Virtually all co-op proprietary leases contain a provision referring to attached house rules, stating that violating the rules is the same as violating the lease and entitles the co-op to all available legal remedies. But co-ops generally are not quick to act against rule-breakers. Information flows slowly from staff to management to boards, which, in turn, frequently procrastinate, especially if shareholders do not complain, or decline to enforce certain rules entirely because they don’t approve of them or want to avoid the conflict and/or the expense of enforcing them.
But then – frequently years later – the situation changes. A new shareholder moves in below the rule-breaker and complains. The board now has a majority that supports strict enforcement. Is the new board’s action weakened or precluded by the prior board’s inaction? Is the complaining shareholder left to suffer the consequences?
The answer should be simple. The powers that created your co-op anticipated these issues and provided a solution fair to all. Virtually all co-op proprietary leases contain a standard provision (usually paragraph 26) for just this purpose. The language is straightforward and compelling: “The failure of the [co-op] to insist in any one or more instances, upon a strict performance of any of the provisions of this lease, or to exercise any right or option herein contained, or to serve any notice, or to institute any action or proceeding, shall not be construed as a waiver, or a relinquishment for the future of any such provisions, options or rights, but such provision, option or right shall continue and remain in full force and effect. The receipt by the [co-op] of rent, with knowledge of the breach of any covenant hereof, shall not be deemed a waiver of such breach, and no waiver by the [co-op] of any provision hereof shall be deemed to have been made unless in writing expressly approved by the directors.”

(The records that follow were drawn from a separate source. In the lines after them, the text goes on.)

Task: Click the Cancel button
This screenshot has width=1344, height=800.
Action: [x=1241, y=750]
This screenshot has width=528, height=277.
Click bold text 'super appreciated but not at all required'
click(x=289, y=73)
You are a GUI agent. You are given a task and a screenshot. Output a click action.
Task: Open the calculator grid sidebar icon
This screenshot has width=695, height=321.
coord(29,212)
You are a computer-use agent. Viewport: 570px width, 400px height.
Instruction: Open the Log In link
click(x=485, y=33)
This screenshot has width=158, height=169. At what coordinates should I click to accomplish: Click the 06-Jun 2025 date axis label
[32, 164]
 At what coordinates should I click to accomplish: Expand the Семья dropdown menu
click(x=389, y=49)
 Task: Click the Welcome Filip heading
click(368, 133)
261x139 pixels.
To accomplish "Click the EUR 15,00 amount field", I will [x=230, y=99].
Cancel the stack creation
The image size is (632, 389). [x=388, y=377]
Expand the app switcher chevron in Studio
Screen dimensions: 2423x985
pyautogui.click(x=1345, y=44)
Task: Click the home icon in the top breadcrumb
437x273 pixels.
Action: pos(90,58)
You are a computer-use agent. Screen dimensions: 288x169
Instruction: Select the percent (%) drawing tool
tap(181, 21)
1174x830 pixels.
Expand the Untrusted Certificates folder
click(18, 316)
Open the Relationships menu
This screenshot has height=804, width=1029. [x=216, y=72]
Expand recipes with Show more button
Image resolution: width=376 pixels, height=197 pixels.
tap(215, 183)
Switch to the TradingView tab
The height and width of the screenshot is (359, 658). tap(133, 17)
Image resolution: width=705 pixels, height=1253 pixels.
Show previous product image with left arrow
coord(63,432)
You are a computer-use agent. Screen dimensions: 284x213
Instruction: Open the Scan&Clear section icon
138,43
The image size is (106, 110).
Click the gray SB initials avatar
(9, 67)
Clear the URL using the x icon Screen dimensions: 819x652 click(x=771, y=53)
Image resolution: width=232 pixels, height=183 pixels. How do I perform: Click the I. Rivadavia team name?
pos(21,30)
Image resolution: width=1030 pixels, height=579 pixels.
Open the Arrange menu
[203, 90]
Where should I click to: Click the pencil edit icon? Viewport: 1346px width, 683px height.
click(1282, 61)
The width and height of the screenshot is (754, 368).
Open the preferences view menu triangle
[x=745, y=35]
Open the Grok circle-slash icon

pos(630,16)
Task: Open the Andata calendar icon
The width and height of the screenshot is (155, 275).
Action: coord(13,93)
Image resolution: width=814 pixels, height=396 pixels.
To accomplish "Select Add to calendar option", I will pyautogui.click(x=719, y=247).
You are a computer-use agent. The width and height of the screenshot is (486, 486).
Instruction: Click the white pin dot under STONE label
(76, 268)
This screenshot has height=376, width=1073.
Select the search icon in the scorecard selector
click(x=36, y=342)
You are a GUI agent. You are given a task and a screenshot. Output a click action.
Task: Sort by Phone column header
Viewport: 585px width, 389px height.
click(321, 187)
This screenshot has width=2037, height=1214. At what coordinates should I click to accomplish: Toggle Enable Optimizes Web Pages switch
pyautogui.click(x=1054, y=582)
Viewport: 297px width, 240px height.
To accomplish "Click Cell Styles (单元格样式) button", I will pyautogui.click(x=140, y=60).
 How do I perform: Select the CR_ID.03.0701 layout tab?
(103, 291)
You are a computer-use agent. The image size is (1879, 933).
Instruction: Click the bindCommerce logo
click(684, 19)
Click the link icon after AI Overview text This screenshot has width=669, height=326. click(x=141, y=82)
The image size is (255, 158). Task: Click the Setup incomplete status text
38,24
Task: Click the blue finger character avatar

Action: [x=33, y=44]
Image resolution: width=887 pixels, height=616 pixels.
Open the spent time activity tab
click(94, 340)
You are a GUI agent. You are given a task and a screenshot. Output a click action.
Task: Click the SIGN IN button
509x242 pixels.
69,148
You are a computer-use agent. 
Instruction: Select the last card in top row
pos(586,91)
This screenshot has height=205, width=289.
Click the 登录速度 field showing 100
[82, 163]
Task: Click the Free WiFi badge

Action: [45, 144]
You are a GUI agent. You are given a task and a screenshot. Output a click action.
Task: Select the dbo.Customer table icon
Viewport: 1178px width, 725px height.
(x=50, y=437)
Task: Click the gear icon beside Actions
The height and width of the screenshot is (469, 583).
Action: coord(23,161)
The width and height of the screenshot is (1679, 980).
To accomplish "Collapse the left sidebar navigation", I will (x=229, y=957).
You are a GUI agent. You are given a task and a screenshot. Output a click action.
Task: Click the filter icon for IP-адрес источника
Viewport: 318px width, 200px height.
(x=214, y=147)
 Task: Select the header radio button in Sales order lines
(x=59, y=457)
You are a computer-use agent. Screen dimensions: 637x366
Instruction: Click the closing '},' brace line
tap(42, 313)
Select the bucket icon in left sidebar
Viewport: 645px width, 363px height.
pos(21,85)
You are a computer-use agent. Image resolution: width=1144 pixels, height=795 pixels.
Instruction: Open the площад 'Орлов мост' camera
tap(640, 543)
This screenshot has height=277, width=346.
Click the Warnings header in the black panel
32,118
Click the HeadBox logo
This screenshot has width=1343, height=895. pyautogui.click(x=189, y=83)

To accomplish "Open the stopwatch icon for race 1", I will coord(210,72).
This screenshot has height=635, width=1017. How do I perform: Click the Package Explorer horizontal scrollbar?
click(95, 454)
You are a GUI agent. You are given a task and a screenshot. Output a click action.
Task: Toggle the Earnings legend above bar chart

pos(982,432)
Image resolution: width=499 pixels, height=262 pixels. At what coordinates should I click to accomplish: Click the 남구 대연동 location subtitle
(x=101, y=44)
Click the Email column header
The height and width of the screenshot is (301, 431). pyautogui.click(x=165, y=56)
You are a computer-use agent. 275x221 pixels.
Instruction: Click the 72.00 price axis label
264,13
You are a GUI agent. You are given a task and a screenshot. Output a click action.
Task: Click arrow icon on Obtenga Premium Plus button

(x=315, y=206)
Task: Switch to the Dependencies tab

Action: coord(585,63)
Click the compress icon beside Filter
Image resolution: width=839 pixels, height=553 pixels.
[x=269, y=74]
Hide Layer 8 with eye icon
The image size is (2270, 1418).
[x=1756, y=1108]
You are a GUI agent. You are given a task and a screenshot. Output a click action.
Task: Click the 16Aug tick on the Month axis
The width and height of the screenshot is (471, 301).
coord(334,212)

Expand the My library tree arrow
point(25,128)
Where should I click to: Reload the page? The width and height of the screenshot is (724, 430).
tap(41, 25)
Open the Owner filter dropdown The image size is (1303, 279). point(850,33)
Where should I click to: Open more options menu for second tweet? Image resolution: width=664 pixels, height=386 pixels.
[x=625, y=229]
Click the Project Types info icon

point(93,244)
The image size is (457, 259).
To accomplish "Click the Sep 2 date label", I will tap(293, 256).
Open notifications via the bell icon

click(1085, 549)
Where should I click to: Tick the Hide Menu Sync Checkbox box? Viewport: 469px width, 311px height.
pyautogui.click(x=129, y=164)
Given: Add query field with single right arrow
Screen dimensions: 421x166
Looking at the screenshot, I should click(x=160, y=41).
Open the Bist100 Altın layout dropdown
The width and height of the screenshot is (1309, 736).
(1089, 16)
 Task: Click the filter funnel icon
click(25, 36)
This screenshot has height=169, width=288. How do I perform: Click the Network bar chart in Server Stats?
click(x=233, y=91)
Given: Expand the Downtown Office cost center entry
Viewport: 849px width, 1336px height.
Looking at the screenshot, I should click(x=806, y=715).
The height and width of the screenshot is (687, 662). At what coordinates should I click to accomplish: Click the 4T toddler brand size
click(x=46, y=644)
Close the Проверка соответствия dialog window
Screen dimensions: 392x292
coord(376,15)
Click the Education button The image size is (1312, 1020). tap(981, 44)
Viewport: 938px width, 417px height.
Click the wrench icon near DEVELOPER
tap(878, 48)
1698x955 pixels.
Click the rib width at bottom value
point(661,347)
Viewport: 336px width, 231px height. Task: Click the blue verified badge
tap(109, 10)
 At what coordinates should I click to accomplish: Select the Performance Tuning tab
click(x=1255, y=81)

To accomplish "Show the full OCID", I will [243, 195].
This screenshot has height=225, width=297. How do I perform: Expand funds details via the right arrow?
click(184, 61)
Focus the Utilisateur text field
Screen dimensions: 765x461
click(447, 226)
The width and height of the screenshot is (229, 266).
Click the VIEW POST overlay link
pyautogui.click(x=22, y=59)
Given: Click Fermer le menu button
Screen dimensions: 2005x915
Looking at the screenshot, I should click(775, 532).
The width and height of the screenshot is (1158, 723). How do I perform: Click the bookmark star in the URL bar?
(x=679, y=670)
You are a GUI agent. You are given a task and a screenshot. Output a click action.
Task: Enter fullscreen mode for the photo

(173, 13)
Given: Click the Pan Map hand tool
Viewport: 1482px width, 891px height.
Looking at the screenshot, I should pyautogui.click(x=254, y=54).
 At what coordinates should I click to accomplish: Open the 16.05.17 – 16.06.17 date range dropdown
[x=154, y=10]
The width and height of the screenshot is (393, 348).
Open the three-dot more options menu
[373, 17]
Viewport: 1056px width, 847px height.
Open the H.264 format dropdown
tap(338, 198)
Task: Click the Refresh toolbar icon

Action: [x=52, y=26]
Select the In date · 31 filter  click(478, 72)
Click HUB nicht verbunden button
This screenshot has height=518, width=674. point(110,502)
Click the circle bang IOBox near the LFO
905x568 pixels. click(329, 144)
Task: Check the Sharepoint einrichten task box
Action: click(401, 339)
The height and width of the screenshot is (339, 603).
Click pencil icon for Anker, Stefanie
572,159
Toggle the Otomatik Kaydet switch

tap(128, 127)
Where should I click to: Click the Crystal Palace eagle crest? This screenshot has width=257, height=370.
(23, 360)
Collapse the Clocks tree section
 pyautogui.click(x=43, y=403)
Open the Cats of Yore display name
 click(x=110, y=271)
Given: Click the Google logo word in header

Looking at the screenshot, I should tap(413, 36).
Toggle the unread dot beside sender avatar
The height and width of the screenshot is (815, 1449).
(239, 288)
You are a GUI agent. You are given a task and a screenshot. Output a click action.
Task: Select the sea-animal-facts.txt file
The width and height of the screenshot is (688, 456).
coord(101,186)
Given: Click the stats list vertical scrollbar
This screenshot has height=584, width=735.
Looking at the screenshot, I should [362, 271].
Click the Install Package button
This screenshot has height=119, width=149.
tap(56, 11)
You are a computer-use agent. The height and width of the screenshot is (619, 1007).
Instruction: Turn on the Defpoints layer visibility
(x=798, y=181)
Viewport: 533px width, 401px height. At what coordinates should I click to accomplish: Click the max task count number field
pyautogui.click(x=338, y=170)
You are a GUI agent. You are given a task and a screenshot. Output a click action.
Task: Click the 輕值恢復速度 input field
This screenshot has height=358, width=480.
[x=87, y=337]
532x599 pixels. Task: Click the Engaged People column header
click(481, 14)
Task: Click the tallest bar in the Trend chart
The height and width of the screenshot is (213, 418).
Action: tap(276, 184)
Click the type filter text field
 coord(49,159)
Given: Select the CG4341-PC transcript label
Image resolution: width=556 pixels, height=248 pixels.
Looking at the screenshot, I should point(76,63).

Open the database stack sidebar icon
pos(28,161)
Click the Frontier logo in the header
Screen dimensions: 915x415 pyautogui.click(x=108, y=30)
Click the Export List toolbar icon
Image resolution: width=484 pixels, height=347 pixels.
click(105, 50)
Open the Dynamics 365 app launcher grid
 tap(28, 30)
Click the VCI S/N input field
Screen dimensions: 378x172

This magical clause constitutes a perfect solution to delays and inefficiencies that co-ops inevitably, but usually innocently, experience in enforcing their house rules. It puts shareholders on notice that the day may come when their co-op may decide to enforce previously unenforced rules. It provides justifiable relief for a complaining shareholder innocently suffering the consequences of such a violation. And, by expressly eliminating all but express written waivers, it negates a standard fabrication by rule-violators that a board or staff member told them that a specific rule will not be enforced against them.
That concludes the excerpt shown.